Según el autor, esto responde a varias razones entre las que se encuentran: la socialización de bienes posterior a la Revolución francesa, en 1789; la venta de bienes eclesiásticos, el colonialismo y el estudio de nuevas culturas, y el Romanticismo como nostalgia por la antigüedad. A finales del siglo XVII y principios del XIX se comienzan a distinguir las tipologías de museo por el tema que tratan, como arte o ciencias naturales, entre otros, aunque algunos sitúan este cambio en el siglo XX, cuando se impulsa una forma más moderna de exhibición.
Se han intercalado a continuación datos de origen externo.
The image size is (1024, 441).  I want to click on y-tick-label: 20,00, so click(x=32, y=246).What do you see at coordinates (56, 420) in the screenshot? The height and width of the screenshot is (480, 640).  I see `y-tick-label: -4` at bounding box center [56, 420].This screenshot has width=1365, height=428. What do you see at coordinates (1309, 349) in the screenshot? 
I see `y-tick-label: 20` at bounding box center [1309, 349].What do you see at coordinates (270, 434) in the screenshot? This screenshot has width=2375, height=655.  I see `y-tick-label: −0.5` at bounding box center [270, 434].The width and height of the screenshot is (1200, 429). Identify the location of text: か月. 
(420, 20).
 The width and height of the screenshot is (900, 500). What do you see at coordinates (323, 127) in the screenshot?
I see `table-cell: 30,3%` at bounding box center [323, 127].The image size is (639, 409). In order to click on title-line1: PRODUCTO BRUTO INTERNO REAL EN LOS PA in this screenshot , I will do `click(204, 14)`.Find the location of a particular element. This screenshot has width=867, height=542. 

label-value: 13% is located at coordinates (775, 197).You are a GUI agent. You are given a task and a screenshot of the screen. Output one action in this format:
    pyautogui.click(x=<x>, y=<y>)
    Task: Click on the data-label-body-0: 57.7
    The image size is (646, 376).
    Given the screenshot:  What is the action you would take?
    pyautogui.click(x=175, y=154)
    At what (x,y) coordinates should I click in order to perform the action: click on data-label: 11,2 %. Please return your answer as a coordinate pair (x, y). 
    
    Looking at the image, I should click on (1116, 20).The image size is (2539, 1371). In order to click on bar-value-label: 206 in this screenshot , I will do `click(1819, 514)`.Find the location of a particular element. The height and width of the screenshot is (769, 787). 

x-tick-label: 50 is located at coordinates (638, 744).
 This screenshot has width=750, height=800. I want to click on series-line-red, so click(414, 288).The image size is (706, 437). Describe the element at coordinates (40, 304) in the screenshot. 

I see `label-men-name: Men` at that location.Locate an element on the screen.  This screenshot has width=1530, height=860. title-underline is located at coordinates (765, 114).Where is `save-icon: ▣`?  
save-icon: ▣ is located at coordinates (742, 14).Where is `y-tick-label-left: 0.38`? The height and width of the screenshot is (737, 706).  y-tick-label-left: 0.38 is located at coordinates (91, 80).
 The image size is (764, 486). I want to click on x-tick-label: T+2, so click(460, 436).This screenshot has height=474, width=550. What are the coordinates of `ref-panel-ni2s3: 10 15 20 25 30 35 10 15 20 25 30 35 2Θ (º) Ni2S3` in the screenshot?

Para Fernández Arenas, “el museo es un edificio singular para conservar obras de arte, donde el objeto, las obras, son más importantes que el sujeto, los visitantes. Las obras se amontonan en salas, cubriendo espacios, superficies, estanterías y vitrinas, esperando una ordenación y clasificación, como las especies naturales. Se datan, se estudia la técnica, se ordenan por autores y escuelas. Las preocupaciones de conservación se manifiestan en restauraciones y su presentación dentro del museo, estudiando la iluminación adecuada. Son las preocupaciones del siglo XIX y principios del XX, tal como se deduce de los boletines, revistas y catálogos de la época. El órgano más característico de este primer largo momento de la ciencia de los museos es la revista Museion, publicada desde 1927. Es un período amplio, dominado por la museografía y el inicio de la historia del arte”.
Sin embargo, esta no es una historia sin detractores. Durante el siglo XIX especialmente críticos de arte se opusieron a su existencia porque los veían como “prisiones del arte y cementerios de la belleza”. Pero con los avances que trajo el siglo XX, estos dejaron de ser solo lugares para admirar y se convirtieron en ejes centrales de la cultura, donde se investiga y se crea.